Recorded data below:

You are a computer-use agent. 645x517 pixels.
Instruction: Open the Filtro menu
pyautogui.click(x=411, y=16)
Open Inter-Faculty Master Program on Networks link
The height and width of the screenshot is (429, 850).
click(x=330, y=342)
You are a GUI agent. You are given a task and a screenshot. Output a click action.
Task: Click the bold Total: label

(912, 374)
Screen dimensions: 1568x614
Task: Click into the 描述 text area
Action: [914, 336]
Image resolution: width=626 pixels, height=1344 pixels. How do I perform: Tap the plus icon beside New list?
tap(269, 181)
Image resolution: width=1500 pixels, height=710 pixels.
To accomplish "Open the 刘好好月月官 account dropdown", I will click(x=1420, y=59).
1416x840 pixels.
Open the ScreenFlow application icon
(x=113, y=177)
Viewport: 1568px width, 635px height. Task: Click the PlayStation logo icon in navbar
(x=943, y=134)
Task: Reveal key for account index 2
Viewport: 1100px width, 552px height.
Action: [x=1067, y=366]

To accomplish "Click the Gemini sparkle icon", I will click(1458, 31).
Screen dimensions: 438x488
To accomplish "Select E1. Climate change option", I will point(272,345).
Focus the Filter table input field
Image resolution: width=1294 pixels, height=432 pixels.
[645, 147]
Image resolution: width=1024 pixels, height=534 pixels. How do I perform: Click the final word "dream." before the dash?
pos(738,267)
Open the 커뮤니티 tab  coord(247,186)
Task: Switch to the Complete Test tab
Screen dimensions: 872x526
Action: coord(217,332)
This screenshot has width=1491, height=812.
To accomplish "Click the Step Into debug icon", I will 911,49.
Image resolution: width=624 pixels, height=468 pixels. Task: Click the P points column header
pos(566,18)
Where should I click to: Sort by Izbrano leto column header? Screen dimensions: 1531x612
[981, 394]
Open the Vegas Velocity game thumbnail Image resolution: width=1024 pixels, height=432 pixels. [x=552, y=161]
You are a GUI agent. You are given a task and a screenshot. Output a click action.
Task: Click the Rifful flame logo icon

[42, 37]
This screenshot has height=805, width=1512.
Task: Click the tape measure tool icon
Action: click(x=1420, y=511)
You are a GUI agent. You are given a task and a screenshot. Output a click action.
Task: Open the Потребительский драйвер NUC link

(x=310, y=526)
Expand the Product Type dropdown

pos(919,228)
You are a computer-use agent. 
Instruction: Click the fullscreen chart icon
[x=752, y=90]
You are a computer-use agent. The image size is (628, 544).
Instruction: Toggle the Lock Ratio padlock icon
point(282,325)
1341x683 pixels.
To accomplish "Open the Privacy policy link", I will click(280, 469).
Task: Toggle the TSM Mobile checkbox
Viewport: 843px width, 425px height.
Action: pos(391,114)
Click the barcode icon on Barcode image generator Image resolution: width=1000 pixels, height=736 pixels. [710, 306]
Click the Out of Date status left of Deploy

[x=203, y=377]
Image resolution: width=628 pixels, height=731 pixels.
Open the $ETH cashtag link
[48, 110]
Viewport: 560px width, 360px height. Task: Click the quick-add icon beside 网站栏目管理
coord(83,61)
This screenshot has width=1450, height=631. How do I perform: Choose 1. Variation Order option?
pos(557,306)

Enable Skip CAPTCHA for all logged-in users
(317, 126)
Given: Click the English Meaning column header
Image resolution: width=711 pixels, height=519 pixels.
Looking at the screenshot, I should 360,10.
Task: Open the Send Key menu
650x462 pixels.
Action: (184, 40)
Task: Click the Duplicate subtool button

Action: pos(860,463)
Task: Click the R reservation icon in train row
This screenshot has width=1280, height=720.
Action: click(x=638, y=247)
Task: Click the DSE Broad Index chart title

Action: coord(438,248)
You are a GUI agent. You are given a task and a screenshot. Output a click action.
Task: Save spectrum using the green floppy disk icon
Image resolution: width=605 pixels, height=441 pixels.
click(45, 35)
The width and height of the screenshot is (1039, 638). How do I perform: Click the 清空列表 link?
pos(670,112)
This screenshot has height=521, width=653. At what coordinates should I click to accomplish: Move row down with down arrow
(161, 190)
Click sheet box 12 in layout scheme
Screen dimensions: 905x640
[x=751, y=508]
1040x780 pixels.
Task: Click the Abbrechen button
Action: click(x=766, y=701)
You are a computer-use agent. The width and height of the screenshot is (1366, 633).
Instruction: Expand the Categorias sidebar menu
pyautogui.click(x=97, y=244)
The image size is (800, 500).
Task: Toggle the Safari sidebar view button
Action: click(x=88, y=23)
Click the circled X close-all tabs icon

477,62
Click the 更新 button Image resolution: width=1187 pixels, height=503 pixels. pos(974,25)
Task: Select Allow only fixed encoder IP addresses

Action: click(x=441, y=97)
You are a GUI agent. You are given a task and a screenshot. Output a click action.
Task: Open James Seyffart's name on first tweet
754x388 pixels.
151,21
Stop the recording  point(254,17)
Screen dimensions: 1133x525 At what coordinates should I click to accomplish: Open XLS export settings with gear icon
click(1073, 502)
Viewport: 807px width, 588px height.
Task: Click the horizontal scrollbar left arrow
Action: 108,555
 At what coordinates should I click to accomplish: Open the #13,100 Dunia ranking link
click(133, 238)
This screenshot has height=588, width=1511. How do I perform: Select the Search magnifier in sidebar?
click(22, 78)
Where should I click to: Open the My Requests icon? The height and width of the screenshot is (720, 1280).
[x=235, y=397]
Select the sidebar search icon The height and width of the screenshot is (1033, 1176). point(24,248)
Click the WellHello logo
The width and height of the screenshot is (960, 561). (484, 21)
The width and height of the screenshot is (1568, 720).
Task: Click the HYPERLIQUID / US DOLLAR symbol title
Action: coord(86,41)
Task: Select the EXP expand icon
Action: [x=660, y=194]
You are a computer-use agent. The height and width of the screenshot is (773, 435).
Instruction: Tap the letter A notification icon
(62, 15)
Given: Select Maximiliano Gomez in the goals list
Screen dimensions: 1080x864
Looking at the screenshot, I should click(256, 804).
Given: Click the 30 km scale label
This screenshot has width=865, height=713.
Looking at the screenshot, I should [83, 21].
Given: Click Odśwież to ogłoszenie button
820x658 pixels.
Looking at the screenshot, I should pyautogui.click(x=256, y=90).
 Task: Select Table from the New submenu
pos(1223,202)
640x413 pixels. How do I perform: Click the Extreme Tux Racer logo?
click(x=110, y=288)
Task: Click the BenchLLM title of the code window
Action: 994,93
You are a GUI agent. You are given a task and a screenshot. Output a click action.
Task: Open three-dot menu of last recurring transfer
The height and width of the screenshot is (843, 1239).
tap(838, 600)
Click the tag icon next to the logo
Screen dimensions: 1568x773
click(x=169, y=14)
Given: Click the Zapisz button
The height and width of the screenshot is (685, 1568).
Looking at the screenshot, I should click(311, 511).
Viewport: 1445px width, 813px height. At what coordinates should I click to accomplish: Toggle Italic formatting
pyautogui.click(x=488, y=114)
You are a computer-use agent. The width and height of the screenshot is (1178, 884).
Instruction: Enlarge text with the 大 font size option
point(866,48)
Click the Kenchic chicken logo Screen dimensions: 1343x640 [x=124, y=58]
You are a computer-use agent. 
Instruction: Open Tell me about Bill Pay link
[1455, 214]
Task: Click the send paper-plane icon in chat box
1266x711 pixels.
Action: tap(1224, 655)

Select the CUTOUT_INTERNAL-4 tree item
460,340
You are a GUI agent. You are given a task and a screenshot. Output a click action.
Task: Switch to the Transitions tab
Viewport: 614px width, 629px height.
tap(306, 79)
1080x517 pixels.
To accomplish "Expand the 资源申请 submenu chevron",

End of Recorded data.

Exercise requirements
Exact output of every entry is required.

Result of this task
You are a computer-use agent. 645x517 pixels.
Instruction: Open the Filtro menu
pyautogui.click(x=411, y=16)
Open Inter-Faculty Master Program on Networks link
The height and width of the screenshot is (429, 850).
click(x=330, y=342)
You are a GUI agent. You are given a task and a screenshot. Output a click action.
Task: Click the bold Total: label

(912, 374)
Screen dimensions: 1568x614
Task: Click into the 描述 text area
Action: [914, 336]
Image resolution: width=626 pixels, height=1344 pixels. How do I perform: Tap the plus icon beside New list?
tap(269, 181)
Image resolution: width=1500 pixels, height=710 pixels.
To accomplish "Open the 刘好好月月官 account dropdown", I will click(x=1420, y=59).
1416x840 pixels.
Open the ScreenFlow application icon
(x=113, y=177)
Viewport: 1568px width, 635px height. Task: Click the PlayStation logo icon in navbar
(x=943, y=134)
Task: Reveal key for account index 2
Viewport: 1100px width, 552px height.
Action: [x=1067, y=366]

To accomplish "Click the Gemini sparkle icon", I will click(1458, 31).
Screen dimensions: 438x488
To accomplish "Select E1. Climate change option", I will point(272,345).
Focus the Filter table input field
Image resolution: width=1294 pixels, height=432 pixels.
[645, 147]
Image resolution: width=1024 pixels, height=534 pixels. How do I perform: Click the final word "dream." before the dash?
pos(738,267)
Open the 커뮤니티 tab  coord(247,186)
Task: Switch to the Complete Test tab
Screen dimensions: 872x526
Action: coord(217,332)
This screenshot has width=1491, height=812.
To accomplish "Click the Step Into debug icon", I will 911,49.
Image resolution: width=624 pixels, height=468 pixels. Task: Click the P points column header
pos(566,18)
Where should I click to: Sort by Izbrano leto column header? Screen dimensions: 1531x612
[981, 394]
Open the Vegas Velocity game thumbnail Image resolution: width=1024 pixels, height=432 pixels. [x=552, y=161]
You are a GUI agent. You are given a task and a screenshot. Output a click action.
Task: Click the Rifful flame logo icon

[42, 37]
This screenshot has height=805, width=1512.
Task: Click the tape measure tool icon
Action: click(x=1420, y=511)
You are a GUI agent. You are given a task and a screenshot. Output a click action.
Task: Open the Потребительский драйвер NUC link

(x=310, y=526)
Expand the Product Type dropdown

pos(919,228)
You are a computer-use agent. 
Instruction: Click the fullscreen chart icon
[x=752, y=90]
You are a computer-use agent. The image size is (628, 544).
Instruction: Toggle the Lock Ratio padlock icon
point(282,325)
1341x683 pixels.
To accomplish "Open the Privacy policy link", I will click(280, 469).
Task: Toggle the TSM Mobile checkbox
Viewport: 843px width, 425px height.
Action: pos(391,114)
Click the barcode icon on Barcode image generator Image resolution: width=1000 pixels, height=736 pixels. [710, 306]
Click the Out of Date status left of Deploy

[x=203, y=377]
Image resolution: width=628 pixels, height=731 pixels.
Open the $ETH cashtag link
[48, 110]
Viewport: 560px width, 360px height. Task: Click the quick-add icon beside 网站栏目管理
coord(83,61)
This screenshot has width=1450, height=631. How do I perform: Choose 1. Variation Order option?
pos(557,306)

Enable Skip CAPTCHA for all logged-in users
(317, 126)
Given: Click the English Meaning column header
Image resolution: width=711 pixels, height=519 pixels.
Looking at the screenshot, I should 360,10.
Task: Open the Send Key menu
650x462 pixels.
Action: (184, 40)
Task: Click the Duplicate subtool button

Action: pos(860,463)
Task: Click the R reservation icon in train row
This screenshot has width=1280, height=720.
Action: click(x=638, y=247)
Task: Click the DSE Broad Index chart title

Action: coord(438,248)
You are a GUI agent. You are given a task and a screenshot. Output a click action.
Task: Save spectrum using the green floppy disk icon
Image resolution: width=605 pixels, height=441 pixels.
click(45, 35)
The width and height of the screenshot is (1039, 638). How do I perform: Click the 清空列表 link?
pos(670,112)
This screenshot has height=521, width=653. At what coordinates should I click to accomplish: Move row down with down arrow
(161, 190)
Click sheet box 12 in layout scheme
Screen dimensions: 905x640
[x=751, y=508]
1040x780 pixels.
Task: Click the Abbrechen button
Action: click(x=766, y=701)
You are a computer-use agent. The width and height of the screenshot is (1366, 633).
Instruction: Expand the Categorias sidebar menu
pyautogui.click(x=97, y=244)
The image size is (800, 500).
Task: Toggle the Safari sidebar view button
Action: click(x=88, y=23)
Click the circled X close-all tabs icon

477,62
Click the 更新 button Image resolution: width=1187 pixels, height=503 pixels. pos(974,25)
Task: Select Allow only fixed encoder IP addresses

Action: click(x=441, y=97)
You are a GUI agent. You are given a task and a screenshot. Output a click action.
Task: Open James Seyffart's name on first tweet
754x388 pixels.
151,21
Stop the recording  point(254,17)
Screen dimensions: 1133x525 At what coordinates should I click to accomplish: Open XLS export settings with gear icon
click(1073, 502)
Viewport: 807px width, 588px height.
Task: Click the horizontal scrollbar left arrow
Action: 108,555
 At what coordinates should I click to accomplish: Open the #13,100 Dunia ranking link
click(133, 238)
This screenshot has height=588, width=1511. How do I perform: Select the Search magnifier in sidebar?
click(22, 78)
Where should I click to: Open the My Requests icon? The height and width of the screenshot is (720, 1280).
[x=235, y=397]
Select the sidebar search icon The height and width of the screenshot is (1033, 1176). point(24,248)
Click the WellHello logo
The width and height of the screenshot is (960, 561). (484, 21)
The width and height of the screenshot is (1568, 720).
Task: Click the HYPERLIQUID / US DOLLAR symbol title
Action: coord(86,41)
Task: Select the EXP expand icon
Action: [x=660, y=194]
You are a computer-use agent. The height and width of the screenshot is (773, 435).
Instruction: Tap the letter A notification icon
(62, 15)
Given: Select Maximiliano Gomez in the goals list
Screen dimensions: 1080x864
Looking at the screenshot, I should click(256, 804).
Given: Click the 30 km scale label
This screenshot has width=865, height=713.
Looking at the screenshot, I should [83, 21].
Given: Click Odśwież to ogłoszenie button
820x658 pixels.
Looking at the screenshot, I should pyautogui.click(x=256, y=90).
 Task: Select Table from the New submenu
pos(1223,202)
640x413 pixels. How do I perform: Click the Extreme Tux Racer logo?
click(x=110, y=288)
Task: Click the BenchLLM title of the code window
Action: 994,93
You are a GUI agent. You are given a task and a screenshot. Output a click action.
Task: Open three-dot menu of last recurring transfer
The height and width of the screenshot is (843, 1239).
tap(838, 600)
Click the tag icon next to the logo
Screen dimensions: 1568x773
click(x=169, y=14)
Given: Click the Zapisz button
The height and width of the screenshot is (685, 1568).
Looking at the screenshot, I should click(311, 511).
Viewport: 1445px width, 813px height. At what coordinates should I click to accomplish: Toggle Italic formatting
pyautogui.click(x=488, y=114)
You are a computer-use agent. The width and height of the screenshot is (1178, 884).
Instruction: Enlarge text with the 大 font size option
point(866,48)
Click the Kenchic chicken logo Screen dimensions: 1343x640 [x=124, y=58]
You are a computer-use agent. 
Instruction: Open Tell me about Bill Pay link
[1455, 214]
Task: Click the send paper-plane icon in chat box
1266x711 pixels.
Action: tap(1224, 655)

Select the CUTOUT_INTERNAL-4 tree item
460,340
You are a GUI agent. You are given a task and a screenshot. Output a click action.
Task: Switch to the Transitions tab
Viewport: 614px width, 629px height.
tap(306, 79)
1080x517 pixels.
To accomplish "Expand the 资源申请 submenu chevron",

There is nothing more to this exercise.